◆ DESCRIPTION OF THE TASK
Lines from the listing below that contain the string "type" are to be reported.

◆ LISTED RECORDS
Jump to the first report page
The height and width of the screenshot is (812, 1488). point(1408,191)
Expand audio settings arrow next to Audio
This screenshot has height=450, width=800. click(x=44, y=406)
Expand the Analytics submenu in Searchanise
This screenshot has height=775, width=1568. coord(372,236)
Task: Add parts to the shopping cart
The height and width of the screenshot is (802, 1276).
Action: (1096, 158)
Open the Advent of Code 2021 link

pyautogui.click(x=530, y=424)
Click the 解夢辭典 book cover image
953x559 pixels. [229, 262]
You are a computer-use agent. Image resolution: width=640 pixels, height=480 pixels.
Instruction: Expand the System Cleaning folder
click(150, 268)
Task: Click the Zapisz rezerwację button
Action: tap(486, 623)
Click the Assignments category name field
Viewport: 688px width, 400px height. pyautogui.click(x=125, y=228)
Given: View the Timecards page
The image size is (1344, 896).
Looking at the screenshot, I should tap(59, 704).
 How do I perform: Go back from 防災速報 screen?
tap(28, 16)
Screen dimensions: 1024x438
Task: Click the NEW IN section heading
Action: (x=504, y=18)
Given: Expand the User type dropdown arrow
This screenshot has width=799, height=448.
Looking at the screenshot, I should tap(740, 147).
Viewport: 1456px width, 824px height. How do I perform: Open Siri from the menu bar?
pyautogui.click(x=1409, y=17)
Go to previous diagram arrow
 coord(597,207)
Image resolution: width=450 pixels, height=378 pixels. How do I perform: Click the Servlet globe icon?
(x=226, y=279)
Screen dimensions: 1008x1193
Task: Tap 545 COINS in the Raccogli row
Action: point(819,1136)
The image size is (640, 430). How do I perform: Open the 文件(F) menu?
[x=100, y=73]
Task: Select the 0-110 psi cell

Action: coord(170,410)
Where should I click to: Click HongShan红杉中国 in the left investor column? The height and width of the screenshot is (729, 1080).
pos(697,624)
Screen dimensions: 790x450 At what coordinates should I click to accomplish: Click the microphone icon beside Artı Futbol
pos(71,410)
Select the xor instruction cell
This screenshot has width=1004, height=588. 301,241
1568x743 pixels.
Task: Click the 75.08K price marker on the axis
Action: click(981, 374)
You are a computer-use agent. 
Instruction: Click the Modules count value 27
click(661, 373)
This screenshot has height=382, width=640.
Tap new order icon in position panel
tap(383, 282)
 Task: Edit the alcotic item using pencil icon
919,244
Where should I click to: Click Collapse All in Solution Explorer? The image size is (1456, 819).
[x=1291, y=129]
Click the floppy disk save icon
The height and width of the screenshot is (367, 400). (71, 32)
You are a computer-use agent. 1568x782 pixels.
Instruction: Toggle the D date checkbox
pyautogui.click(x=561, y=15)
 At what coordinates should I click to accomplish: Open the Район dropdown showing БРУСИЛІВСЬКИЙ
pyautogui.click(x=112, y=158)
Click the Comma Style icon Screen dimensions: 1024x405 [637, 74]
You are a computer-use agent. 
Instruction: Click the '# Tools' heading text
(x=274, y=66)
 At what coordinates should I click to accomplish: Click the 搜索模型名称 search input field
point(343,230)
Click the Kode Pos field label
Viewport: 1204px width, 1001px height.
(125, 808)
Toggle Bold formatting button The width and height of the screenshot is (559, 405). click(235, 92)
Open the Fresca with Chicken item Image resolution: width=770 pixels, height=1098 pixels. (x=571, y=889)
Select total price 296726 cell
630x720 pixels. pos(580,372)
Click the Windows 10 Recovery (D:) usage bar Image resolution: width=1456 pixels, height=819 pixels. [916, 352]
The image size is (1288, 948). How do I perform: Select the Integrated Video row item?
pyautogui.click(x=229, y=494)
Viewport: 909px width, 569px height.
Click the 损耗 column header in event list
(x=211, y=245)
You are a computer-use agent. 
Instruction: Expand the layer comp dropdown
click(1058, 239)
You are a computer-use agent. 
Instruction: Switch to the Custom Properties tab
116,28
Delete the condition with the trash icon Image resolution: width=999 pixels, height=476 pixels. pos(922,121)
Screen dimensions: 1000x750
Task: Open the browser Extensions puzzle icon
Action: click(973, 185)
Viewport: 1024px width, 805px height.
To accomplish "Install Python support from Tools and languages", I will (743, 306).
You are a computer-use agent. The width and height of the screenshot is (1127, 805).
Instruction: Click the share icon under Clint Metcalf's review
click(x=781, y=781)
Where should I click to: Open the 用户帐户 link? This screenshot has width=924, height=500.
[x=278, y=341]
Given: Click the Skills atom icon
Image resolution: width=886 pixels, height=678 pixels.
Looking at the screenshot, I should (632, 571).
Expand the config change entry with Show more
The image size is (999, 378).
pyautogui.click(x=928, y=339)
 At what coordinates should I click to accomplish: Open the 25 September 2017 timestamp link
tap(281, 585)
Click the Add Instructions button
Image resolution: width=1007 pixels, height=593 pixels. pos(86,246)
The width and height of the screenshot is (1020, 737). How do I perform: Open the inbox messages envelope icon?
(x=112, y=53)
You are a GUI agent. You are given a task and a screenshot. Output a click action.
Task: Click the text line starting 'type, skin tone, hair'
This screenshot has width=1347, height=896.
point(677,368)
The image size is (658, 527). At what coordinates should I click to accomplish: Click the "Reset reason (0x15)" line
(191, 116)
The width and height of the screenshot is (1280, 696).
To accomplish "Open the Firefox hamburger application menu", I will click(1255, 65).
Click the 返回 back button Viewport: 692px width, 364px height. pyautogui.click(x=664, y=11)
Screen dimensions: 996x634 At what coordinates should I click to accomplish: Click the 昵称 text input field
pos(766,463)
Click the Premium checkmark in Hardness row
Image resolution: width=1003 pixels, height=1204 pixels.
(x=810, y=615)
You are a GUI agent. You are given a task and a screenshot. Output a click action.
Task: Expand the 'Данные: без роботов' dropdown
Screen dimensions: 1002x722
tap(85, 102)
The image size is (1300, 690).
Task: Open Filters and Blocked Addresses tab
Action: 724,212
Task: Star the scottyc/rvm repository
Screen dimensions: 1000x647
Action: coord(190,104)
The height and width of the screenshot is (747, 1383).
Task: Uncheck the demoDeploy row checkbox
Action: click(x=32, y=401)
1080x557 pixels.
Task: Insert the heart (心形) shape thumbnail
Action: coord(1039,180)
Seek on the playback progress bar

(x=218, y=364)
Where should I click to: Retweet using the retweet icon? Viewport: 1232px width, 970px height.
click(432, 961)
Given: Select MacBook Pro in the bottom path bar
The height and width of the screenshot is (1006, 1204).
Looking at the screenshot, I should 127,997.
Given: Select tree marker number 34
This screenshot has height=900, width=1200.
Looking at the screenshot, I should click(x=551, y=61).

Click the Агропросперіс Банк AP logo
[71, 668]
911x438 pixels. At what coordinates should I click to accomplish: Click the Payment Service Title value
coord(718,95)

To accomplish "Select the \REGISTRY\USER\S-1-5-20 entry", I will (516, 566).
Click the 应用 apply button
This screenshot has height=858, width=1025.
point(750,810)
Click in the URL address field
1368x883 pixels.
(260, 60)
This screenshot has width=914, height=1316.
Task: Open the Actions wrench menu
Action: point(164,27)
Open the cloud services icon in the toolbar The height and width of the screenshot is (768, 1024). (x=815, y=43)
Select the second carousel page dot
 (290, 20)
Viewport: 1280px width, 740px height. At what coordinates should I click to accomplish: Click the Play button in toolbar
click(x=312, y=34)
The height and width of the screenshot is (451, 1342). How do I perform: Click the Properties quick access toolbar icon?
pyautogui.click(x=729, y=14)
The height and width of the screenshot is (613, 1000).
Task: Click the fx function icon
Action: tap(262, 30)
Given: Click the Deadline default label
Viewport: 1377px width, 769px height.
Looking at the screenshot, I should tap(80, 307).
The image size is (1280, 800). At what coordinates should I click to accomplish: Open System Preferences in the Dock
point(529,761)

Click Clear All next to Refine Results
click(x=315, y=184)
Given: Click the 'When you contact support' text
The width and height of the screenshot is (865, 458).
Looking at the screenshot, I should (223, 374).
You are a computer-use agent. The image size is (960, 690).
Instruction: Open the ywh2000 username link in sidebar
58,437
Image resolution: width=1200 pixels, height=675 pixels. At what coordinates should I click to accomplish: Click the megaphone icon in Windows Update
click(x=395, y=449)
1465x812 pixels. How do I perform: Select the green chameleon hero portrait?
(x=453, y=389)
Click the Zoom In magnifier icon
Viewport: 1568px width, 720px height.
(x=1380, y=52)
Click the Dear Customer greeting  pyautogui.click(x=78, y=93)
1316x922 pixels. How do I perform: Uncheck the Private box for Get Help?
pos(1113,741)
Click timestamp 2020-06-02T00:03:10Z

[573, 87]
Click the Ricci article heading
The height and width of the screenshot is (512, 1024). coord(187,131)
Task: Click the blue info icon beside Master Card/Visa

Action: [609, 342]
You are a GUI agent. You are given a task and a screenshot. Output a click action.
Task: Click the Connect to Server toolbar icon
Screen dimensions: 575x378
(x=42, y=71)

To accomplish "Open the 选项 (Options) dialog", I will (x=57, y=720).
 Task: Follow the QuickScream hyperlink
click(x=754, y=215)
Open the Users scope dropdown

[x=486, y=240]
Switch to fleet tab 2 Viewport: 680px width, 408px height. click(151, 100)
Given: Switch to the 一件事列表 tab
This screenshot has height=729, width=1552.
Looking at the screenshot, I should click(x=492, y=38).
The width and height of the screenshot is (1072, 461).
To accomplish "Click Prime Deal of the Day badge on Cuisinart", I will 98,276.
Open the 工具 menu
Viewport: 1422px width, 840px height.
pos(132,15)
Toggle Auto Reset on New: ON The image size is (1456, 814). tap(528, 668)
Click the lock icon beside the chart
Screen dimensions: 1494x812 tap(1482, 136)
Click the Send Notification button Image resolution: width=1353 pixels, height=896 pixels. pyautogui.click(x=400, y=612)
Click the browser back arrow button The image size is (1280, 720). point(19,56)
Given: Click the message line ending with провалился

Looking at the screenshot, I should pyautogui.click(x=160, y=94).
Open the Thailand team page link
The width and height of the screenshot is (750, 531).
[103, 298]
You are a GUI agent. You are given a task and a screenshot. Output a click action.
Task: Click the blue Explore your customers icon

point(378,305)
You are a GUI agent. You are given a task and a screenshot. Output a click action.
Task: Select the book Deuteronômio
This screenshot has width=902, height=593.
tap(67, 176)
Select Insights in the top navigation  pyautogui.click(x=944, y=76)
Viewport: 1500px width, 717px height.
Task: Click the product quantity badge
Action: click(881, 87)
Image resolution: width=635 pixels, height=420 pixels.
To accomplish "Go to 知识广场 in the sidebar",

◆ THE COMPLETED TASK
Given: Expand the User type dropdown arrow
Task: Click the text line starting 'type, skin tone, hair'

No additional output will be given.